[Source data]
Content starts

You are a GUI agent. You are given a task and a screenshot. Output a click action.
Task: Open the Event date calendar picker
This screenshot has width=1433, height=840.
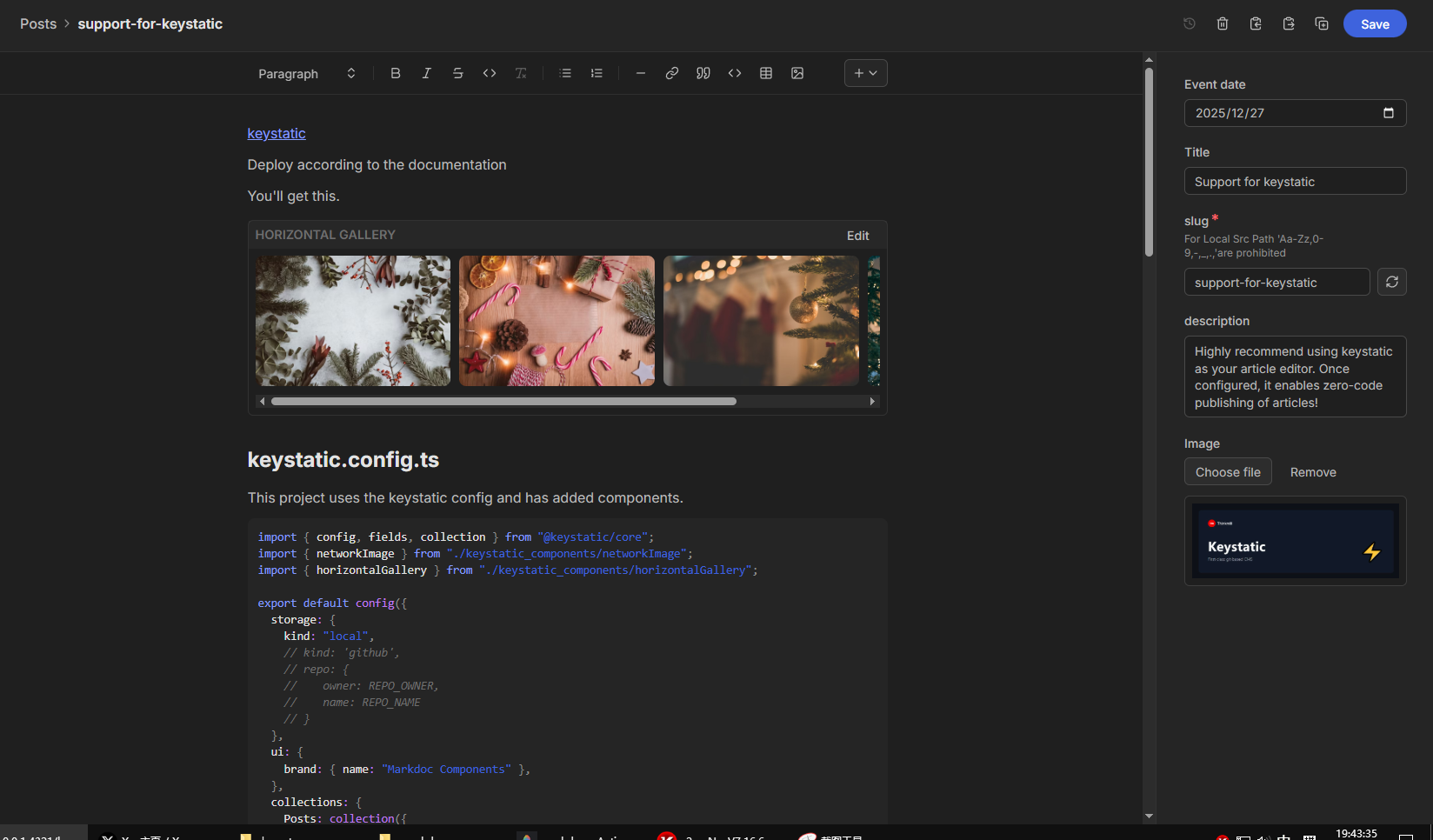click(x=1388, y=113)
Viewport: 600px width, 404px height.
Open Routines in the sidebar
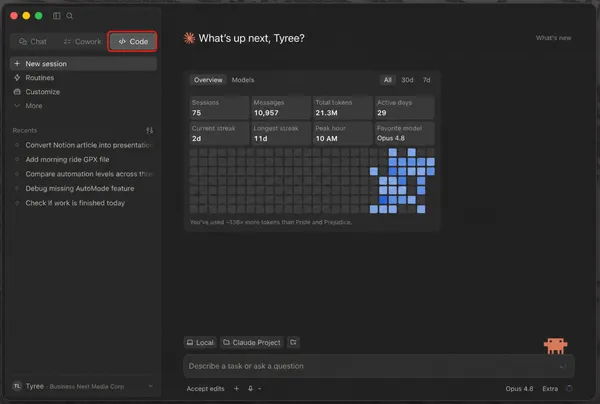tap(39, 78)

Content ends

The problem: Please give again only the lines from the one containing "Viewport: 600px width, 404px height." through the last line of the entries above, exactly as they stand and without pictures.

Answer space:
Viewport: 600px width, 404px height.
Open Routines in the sidebar
tap(39, 78)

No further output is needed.